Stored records
┏━━
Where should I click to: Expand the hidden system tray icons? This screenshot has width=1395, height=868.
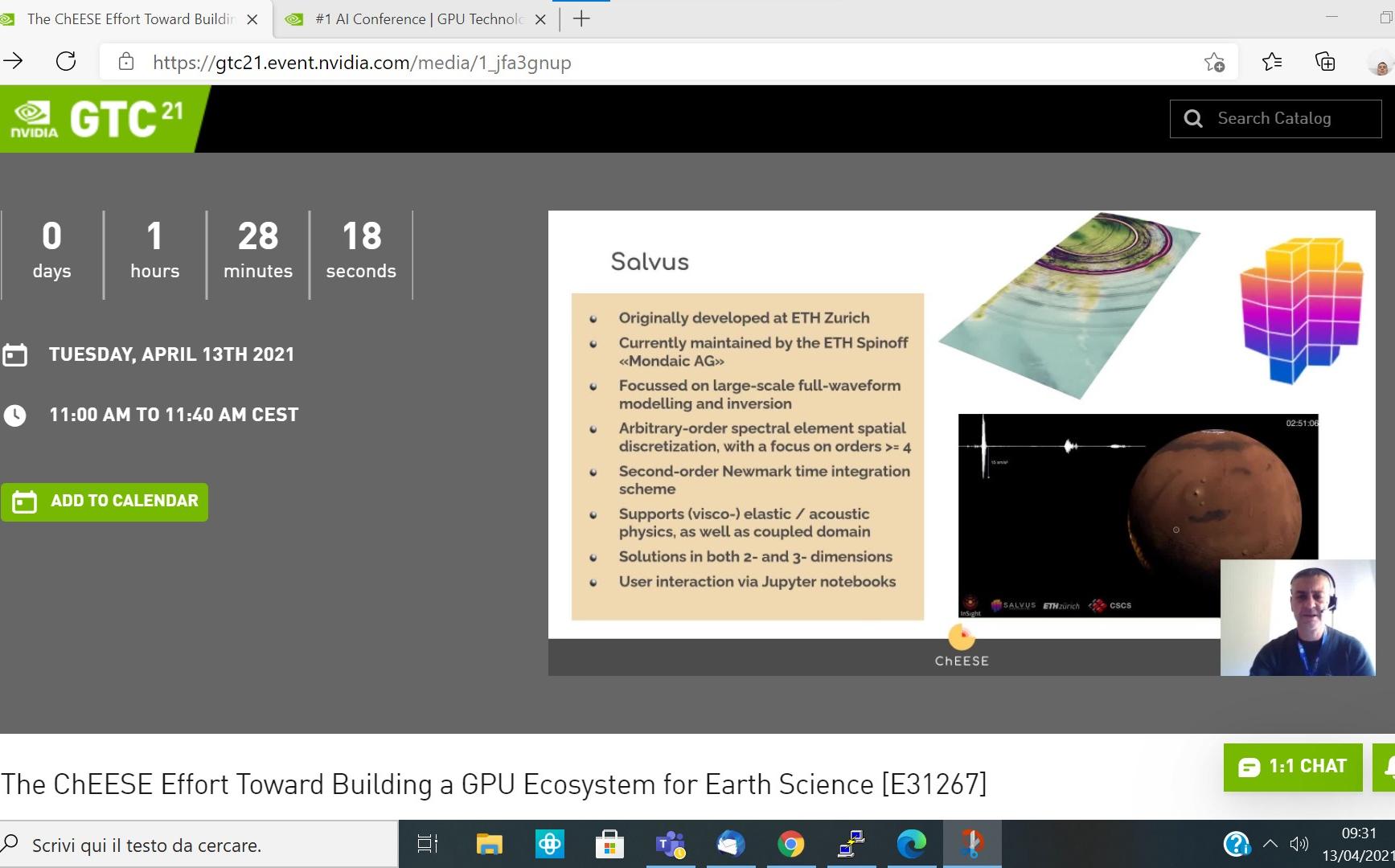pyautogui.click(x=1270, y=844)
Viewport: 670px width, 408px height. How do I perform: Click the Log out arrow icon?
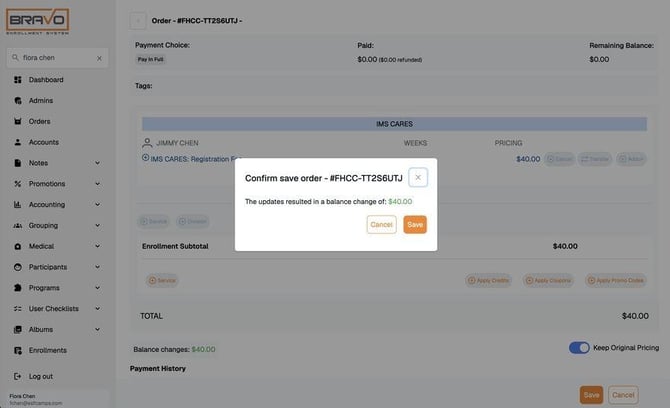click(18, 376)
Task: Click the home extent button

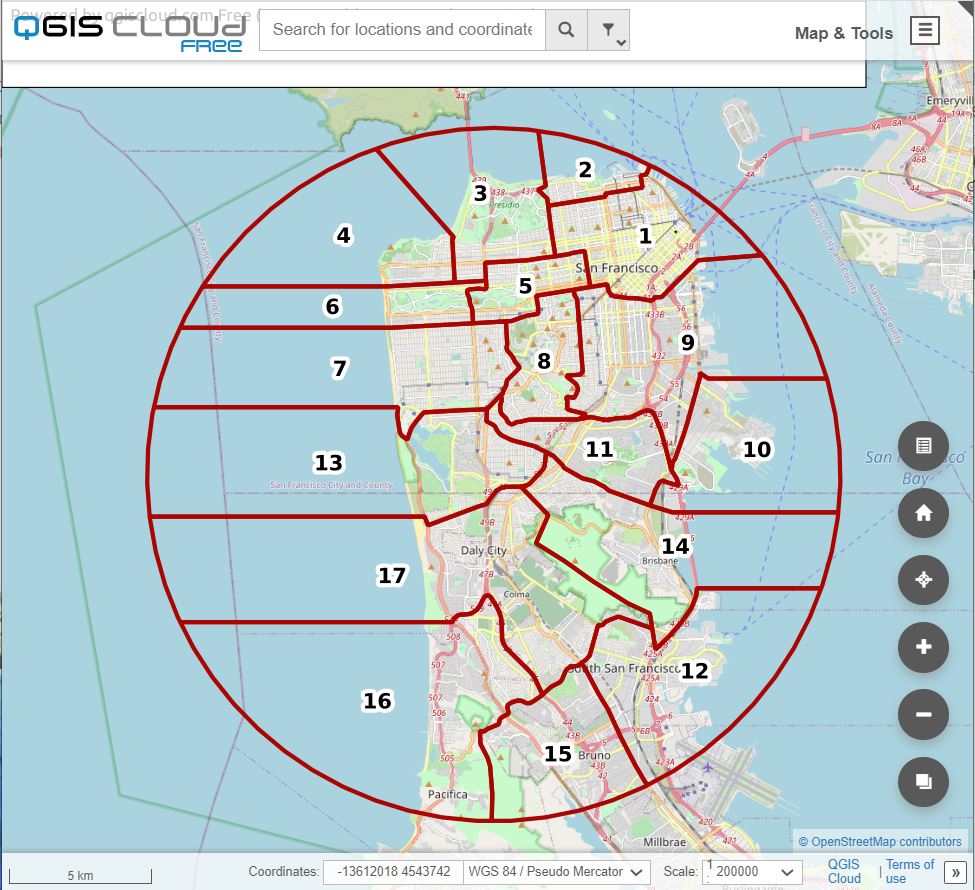Action: coord(923,513)
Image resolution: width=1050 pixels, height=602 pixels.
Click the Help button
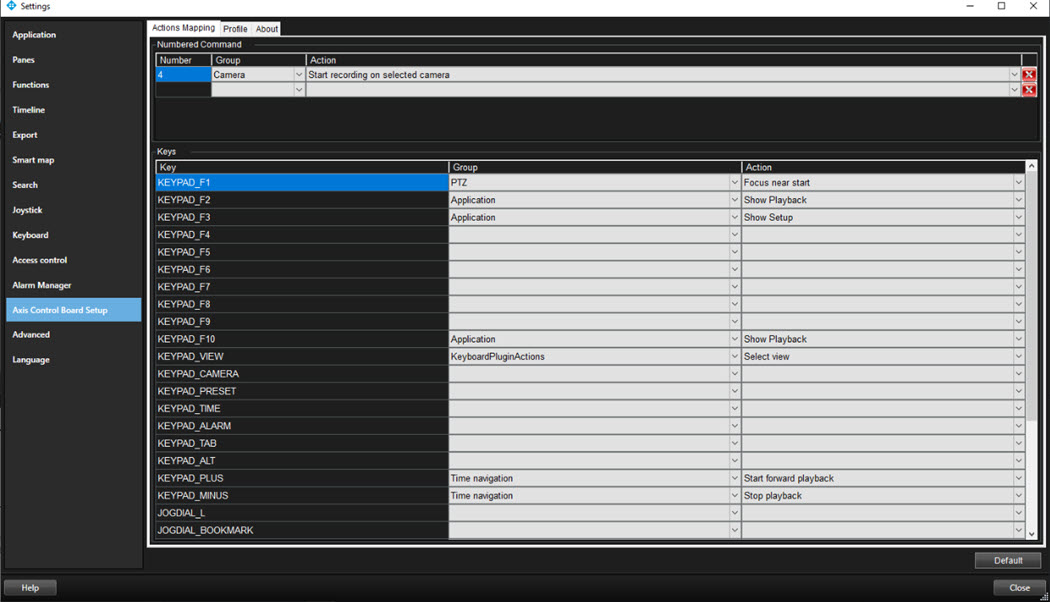coord(30,588)
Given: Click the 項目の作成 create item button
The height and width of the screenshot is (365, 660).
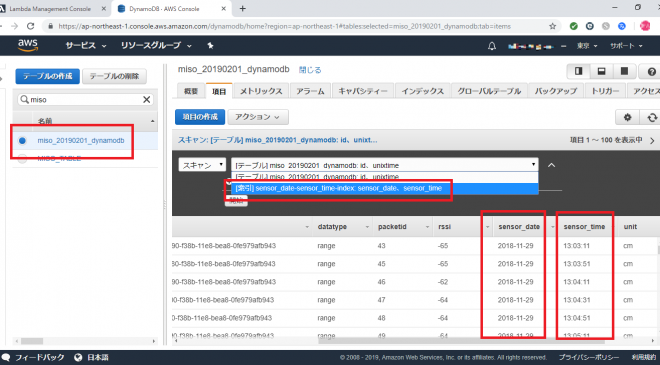Looking at the screenshot, I should click(200, 117).
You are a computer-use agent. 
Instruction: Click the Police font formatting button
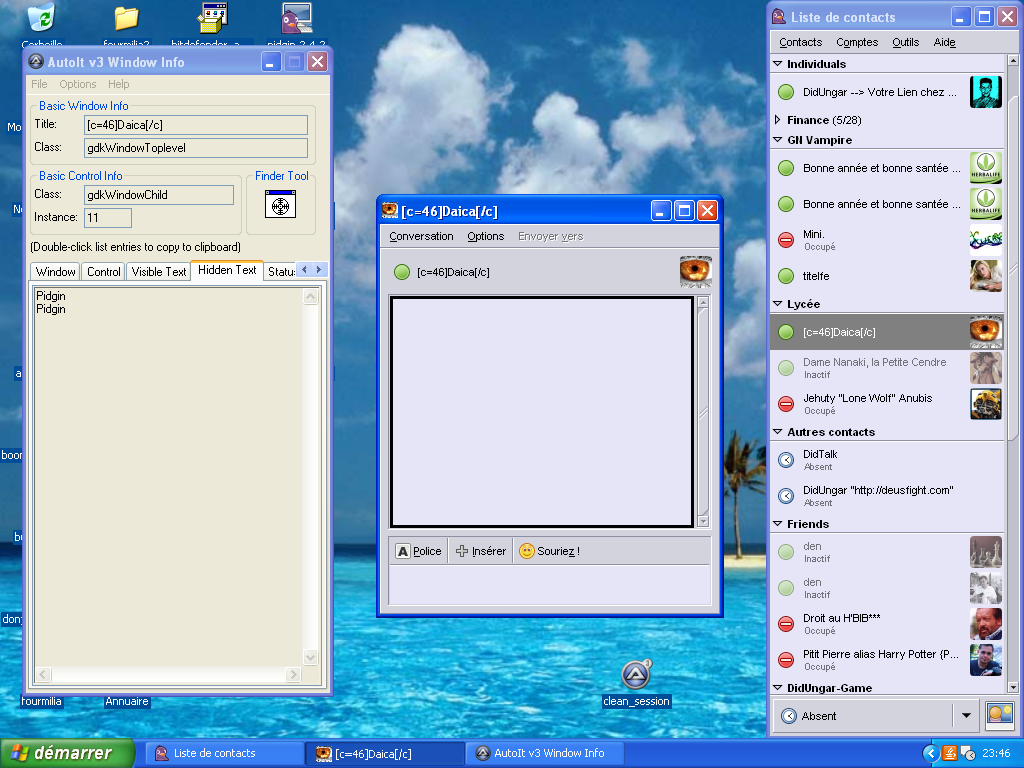(418, 551)
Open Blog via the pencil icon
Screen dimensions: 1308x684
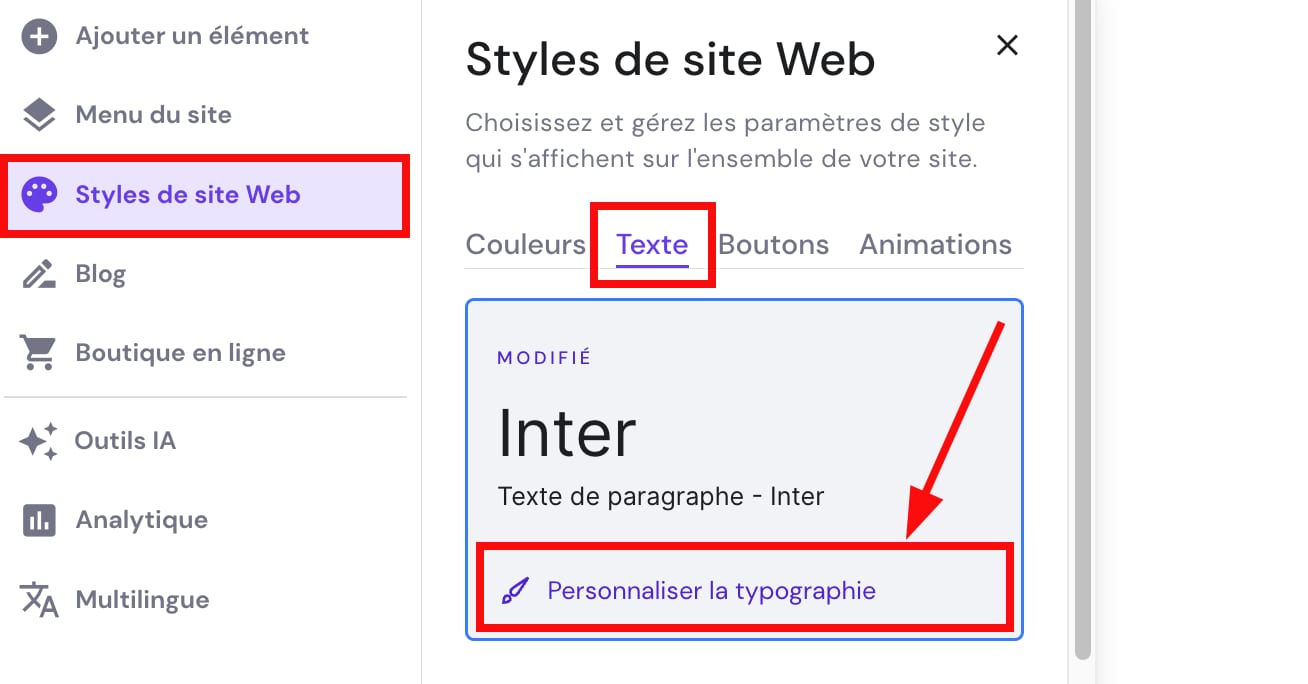(37, 273)
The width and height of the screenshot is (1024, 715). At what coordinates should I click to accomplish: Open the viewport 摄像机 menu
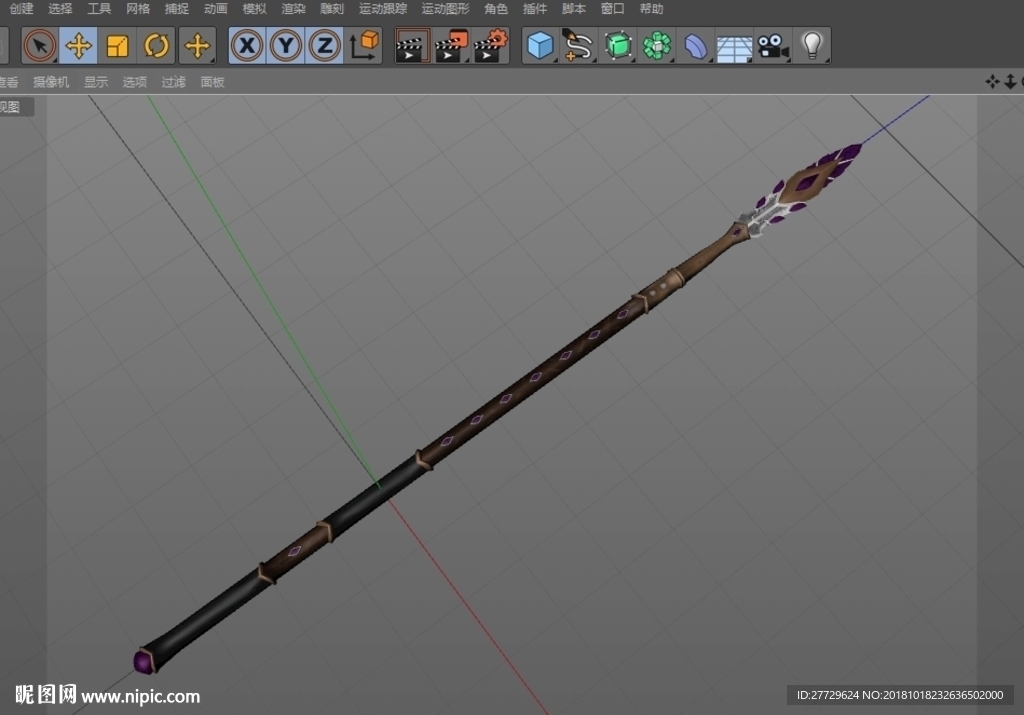click(x=51, y=82)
┗━━
Task —
Transcribe all of the lines above exactly as given. The pictures stay out.

Finished exercise —
Where should I click to: Expand the hidden system tray icons? This screenshot has width=1395, height=868.
pyautogui.click(x=1270, y=844)
Viewport: 670px width, 408px height. How do I perform: Click the Log out arrow icon?
click(18, 376)
Task: Click the home extent button

Action: coord(923,513)
Image resolution: width=1050 pixels, height=602 pixels.
Click the Help button
coord(30,588)
Given: Click the 項目の作成 create item button
The height and width of the screenshot is (365, 660).
Looking at the screenshot, I should click(200, 117).
You are a computer-use agent. 
Instruction: Click the Police font formatting button
(418, 551)
Open Blog via the pencil icon
Screen dimensions: 1308x684
(37, 273)
The width and height of the screenshot is (1024, 715). At what coordinates should I click to accomplish: Open the viewport 摄像机 menu
click(x=51, y=82)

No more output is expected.